━━━━━ Supplied records
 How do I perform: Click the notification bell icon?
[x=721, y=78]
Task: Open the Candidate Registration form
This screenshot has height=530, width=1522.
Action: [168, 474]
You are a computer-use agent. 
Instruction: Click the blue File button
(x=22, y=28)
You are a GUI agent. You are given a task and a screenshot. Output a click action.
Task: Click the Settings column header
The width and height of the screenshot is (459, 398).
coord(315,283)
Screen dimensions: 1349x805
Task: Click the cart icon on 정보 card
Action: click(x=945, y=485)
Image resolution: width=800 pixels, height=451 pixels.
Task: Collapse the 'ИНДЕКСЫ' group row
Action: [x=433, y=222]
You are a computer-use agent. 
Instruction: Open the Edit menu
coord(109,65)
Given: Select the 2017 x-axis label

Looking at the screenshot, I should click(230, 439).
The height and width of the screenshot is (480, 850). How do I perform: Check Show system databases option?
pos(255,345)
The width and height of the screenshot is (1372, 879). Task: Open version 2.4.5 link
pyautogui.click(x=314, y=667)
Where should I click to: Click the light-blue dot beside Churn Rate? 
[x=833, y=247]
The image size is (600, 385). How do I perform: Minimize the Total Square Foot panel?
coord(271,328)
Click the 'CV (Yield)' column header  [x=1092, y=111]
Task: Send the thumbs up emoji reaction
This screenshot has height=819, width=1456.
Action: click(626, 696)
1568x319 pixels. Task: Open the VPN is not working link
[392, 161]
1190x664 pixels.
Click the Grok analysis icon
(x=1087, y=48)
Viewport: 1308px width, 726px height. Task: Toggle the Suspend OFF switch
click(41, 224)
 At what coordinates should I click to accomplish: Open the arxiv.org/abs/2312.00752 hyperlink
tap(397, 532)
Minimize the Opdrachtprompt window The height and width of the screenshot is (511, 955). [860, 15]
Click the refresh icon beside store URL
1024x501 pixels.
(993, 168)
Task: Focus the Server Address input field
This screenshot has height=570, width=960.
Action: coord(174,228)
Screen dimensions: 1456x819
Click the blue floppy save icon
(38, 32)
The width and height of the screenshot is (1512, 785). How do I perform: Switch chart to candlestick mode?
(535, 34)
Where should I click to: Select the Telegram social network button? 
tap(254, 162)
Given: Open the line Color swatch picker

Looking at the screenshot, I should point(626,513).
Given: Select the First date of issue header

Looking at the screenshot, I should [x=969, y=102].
━━━━━━━━━━
Problem to solve —
Reproduce word for word the lines beginning with the one containing "Viewport: 1308px width, 726px" and continuing through the one containing "Looking at the screenshot, I should point(626,513).", both of those lines included.

Exercise output —
Viewport: 1308px width, 726px height. Task: Toggle the Suspend OFF switch
click(41, 224)
 At what coordinates should I click to accomplish: Open the arxiv.org/abs/2312.00752 hyperlink
tap(397, 532)
Minimize the Opdrachtprompt window The height and width of the screenshot is (511, 955). [860, 15]
Click the refresh icon beside store URL
1024x501 pixels.
(993, 168)
Task: Focus the Server Address input field
This screenshot has height=570, width=960.
Action: coord(174,228)
Screen dimensions: 1456x819
Click the blue floppy save icon
(38, 32)
The width and height of the screenshot is (1512, 785). How do I perform: Switch chart to candlestick mode?
(535, 34)
Where should I click to: Select the Telegram social network button? 
tap(254, 162)
Given: Open the line Color swatch picker

Looking at the screenshot, I should point(626,513).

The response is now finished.